● Task statement: Your task is to copy the lines of the data below from the line holding "The width and height of the screenshot is (165, 131)." through the line holding "737x461 pixels.", inclusive, exactly and with nothing added.

[Stored data entries]

----------------------------------------

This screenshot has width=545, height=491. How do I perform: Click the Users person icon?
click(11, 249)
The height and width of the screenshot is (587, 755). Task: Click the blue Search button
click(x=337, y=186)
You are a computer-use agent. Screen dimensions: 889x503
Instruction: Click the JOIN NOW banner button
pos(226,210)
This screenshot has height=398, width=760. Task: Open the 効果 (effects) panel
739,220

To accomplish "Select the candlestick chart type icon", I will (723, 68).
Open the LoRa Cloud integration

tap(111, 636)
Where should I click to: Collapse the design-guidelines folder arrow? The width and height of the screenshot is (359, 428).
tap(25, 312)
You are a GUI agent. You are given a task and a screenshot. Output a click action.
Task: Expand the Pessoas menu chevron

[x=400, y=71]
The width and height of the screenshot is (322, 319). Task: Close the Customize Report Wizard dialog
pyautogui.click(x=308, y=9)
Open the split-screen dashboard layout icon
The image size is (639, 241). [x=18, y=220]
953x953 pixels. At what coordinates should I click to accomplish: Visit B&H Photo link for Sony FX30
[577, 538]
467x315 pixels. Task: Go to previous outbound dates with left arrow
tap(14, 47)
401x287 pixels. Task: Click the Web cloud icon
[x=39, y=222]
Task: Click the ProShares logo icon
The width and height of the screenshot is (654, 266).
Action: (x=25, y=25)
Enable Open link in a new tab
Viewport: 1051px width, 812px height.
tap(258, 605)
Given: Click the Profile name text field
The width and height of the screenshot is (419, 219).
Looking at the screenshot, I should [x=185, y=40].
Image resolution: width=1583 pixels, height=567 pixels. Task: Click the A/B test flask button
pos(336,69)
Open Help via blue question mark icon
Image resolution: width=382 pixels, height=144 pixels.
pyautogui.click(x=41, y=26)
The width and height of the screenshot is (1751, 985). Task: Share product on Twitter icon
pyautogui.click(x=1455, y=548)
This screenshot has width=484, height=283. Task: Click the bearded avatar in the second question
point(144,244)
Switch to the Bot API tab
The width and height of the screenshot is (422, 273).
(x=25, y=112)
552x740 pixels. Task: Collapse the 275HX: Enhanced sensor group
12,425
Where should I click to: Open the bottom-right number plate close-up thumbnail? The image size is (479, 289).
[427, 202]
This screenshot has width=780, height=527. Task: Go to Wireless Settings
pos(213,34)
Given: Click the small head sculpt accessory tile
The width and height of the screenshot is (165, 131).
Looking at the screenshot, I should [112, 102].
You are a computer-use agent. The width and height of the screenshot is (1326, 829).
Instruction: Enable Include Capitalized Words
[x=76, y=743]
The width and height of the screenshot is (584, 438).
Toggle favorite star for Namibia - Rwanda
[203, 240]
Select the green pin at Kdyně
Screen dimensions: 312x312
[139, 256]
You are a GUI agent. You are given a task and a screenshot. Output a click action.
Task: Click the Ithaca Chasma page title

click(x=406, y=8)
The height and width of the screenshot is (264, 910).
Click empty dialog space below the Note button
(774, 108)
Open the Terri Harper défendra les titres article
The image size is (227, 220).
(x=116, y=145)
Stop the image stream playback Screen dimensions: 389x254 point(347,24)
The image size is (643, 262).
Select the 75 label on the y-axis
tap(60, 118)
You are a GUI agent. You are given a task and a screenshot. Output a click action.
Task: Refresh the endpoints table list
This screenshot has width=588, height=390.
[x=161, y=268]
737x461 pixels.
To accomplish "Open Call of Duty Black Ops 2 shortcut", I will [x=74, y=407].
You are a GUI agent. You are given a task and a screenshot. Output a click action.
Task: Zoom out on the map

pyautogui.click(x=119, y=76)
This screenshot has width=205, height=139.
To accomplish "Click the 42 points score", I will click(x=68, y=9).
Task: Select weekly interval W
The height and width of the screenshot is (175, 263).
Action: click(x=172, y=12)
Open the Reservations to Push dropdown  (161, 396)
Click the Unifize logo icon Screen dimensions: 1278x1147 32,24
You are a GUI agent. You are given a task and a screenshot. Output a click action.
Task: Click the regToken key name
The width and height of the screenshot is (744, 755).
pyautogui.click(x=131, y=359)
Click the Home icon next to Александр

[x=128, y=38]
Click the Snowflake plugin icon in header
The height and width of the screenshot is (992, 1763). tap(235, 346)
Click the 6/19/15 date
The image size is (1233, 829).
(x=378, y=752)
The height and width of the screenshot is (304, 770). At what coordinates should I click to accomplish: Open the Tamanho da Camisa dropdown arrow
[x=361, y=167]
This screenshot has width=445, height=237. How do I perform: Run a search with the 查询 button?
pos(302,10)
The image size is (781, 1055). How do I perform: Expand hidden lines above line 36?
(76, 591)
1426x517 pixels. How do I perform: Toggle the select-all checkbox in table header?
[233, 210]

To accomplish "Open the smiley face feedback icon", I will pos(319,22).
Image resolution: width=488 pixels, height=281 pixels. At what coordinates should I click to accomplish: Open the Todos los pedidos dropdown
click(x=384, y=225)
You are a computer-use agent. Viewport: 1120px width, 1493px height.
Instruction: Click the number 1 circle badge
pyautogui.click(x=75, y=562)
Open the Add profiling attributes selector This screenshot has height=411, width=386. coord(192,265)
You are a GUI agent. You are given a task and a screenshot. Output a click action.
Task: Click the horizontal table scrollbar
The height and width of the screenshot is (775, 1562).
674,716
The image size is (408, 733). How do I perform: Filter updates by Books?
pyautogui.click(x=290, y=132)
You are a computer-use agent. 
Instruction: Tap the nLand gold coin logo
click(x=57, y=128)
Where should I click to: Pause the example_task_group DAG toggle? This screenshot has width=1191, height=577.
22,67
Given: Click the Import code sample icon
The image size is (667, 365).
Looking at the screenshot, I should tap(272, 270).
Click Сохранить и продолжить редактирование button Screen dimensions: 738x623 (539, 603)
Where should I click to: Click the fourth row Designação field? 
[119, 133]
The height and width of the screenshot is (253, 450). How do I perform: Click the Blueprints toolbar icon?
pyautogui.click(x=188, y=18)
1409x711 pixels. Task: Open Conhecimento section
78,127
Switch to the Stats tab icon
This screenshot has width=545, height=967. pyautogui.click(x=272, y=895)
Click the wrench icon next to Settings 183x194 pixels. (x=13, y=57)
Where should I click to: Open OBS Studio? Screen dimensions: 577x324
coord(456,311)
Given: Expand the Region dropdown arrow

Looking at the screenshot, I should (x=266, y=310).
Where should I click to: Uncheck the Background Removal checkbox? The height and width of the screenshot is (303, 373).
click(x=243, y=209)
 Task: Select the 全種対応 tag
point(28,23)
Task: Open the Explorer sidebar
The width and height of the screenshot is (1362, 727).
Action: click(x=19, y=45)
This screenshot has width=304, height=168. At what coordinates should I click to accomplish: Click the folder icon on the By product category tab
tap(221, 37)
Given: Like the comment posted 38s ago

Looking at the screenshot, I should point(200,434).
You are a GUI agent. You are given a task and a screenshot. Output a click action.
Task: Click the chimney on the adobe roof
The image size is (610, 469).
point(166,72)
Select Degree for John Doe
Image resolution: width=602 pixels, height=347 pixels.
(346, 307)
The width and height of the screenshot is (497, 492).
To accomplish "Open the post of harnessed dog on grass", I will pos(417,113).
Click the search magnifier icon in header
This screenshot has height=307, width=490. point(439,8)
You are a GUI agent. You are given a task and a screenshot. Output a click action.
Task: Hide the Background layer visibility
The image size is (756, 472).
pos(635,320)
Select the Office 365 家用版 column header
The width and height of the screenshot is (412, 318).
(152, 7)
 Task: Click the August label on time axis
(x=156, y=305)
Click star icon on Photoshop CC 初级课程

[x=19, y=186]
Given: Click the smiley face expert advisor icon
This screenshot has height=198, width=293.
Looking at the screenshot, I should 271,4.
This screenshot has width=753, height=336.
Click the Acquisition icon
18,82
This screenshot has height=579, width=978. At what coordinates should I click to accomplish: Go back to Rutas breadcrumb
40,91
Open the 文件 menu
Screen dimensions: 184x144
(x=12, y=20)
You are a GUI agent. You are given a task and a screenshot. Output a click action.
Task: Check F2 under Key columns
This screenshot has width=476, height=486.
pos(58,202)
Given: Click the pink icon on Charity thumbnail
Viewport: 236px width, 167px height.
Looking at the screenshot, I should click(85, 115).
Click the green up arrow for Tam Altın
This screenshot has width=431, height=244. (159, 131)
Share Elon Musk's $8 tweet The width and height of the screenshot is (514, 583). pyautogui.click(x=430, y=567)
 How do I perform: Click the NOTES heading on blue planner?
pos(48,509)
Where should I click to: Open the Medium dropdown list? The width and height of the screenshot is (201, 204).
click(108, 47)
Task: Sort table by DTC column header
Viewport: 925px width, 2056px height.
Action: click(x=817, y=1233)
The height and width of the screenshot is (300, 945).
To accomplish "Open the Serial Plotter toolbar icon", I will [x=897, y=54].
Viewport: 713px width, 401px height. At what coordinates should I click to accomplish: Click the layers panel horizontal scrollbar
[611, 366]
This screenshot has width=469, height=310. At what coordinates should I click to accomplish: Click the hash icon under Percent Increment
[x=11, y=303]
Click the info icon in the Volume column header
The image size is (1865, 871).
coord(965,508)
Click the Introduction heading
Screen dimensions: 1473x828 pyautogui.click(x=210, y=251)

----------------------------------------

● Result of the exercise:
The width and height of the screenshot is (165, 131).
Looking at the screenshot, I should [112, 102].
You are a computer-use agent. The width and height of the screenshot is (1326, 829).
Instruction: Enable Include Capitalized Words
[x=76, y=743]
The width and height of the screenshot is (584, 438).
Toggle favorite star for Namibia - Rwanda
[203, 240]
Select the green pin at Kdyně
Screen dimensions: 312x312
[139, 256]
You are a GUI agent. You are given a task and a screenshot. Output a click action.
Task: Click the Ithaca Chasma page title

click(x=406, y=8)
The height and width of the screenshot is (264, 910).
Click empty dialog space below the Note button
(774, 108)
Open the Terri Harper défendra les titres article
The image size is (227, 220).
(x=116, y=145)
Stop the image stream playback Screen dimensions: 389x254 point(347,24)
The image size is (643, 262).
Select the 75 label on the y-axis
tap(60, 118)
You are a GUI agent. You are given a task and a screenshot. Output a click action.
Task: Refresh the endpoints table list
This screenshot has width=588, height=390.
[x=161, y=268]
737x461 pixels.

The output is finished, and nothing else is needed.